Clair looked over her shoulder at me in surprise. “Why?”

I opened my mouth, and then closed it. Of course! No one was going to yell at either of us for being up past bedtime!

For answer I just hugged myself and snickered, and Clair threw up her hands, shook her head, and then began running a finger along her shelves.

Soon we were busy at work experimenting.

And this time I discovered that I actually followed a lot of what she was doing as she tried one thing, then another, and then another, each time writing down her exact steps in her current practice book — and the results, bad or good. It was a lot like doing math. Fractions, say. Except in math you worked and worked and at the end you got nothing except an answer that might be right and might be wrong. If you were right, you just had to do more math. With magic, you went through all these meticulous steps, but at the end, if you were right, the spell snapped into place — and held!

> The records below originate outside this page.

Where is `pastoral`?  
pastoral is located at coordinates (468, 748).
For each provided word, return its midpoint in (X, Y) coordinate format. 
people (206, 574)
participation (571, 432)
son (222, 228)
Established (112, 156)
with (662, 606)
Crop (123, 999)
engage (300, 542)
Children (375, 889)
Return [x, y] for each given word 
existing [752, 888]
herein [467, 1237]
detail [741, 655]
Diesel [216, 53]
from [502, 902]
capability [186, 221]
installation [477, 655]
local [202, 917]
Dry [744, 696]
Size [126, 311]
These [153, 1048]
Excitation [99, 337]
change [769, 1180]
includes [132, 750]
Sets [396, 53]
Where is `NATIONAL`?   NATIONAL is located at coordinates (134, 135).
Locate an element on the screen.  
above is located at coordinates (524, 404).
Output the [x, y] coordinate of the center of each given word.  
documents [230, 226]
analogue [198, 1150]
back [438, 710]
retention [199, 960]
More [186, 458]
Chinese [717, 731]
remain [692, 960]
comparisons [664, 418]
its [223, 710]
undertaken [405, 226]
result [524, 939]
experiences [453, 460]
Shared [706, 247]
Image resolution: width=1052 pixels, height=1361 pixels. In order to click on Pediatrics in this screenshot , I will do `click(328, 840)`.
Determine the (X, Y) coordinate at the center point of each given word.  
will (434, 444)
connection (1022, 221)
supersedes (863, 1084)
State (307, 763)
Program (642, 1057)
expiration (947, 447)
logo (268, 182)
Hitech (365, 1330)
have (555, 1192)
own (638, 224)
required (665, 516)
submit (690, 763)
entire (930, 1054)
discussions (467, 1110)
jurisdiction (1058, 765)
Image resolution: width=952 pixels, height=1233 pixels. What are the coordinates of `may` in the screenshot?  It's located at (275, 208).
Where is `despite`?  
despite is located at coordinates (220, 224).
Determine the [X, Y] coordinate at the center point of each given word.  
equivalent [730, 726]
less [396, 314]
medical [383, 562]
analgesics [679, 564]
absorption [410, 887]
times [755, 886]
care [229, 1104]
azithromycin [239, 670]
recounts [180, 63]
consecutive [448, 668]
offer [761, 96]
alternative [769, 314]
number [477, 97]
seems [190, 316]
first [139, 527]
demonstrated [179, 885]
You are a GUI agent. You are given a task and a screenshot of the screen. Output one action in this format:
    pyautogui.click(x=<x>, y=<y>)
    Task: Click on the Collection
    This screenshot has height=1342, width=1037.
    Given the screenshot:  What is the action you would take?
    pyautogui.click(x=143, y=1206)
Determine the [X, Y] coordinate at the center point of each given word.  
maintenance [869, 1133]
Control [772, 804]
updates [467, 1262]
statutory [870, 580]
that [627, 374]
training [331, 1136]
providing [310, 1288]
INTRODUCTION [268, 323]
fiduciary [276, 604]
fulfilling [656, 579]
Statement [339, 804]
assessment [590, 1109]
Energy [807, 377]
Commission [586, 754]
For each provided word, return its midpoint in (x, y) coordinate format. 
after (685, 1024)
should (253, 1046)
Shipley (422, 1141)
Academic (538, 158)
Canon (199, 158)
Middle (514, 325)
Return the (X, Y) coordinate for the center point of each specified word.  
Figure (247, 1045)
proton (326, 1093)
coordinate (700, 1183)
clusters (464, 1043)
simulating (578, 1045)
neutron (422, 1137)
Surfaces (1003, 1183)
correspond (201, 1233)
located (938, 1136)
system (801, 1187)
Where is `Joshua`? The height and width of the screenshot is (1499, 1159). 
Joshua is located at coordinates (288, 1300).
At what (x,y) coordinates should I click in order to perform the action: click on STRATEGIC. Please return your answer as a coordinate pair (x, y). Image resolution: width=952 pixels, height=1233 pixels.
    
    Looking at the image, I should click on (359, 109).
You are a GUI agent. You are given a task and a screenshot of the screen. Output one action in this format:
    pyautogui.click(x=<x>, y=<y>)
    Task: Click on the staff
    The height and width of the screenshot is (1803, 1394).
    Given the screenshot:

When she at last settled on enchanting a desk blotter, and got it to work, she wrote out the series of spells in green ink rather than black. I'd been kind of lazy about keeping track of my own learning in my practice book (it was more fun writing up records) but once I saw her doing it, I resolved to do a better job with mine. You thus could see past mistakes and not make them again, as well as see your successful spells.

At last she had it.

“See, not paper,” she said, smiling in excitement. “It won't last. But the blotter lies under paper, it won't get in the way, but when we use these quills — ” She paused, murmured magic over a quill. You could almost see sparks, not physically, but in your mind, sort of. Then she touched the dry quill on the blotter, and a line appeared. “See? It's fast. Much faster than having to find ink, and mend the tip, which might be fatal in a real emergency. We just have to remember to keep the spells renewed.”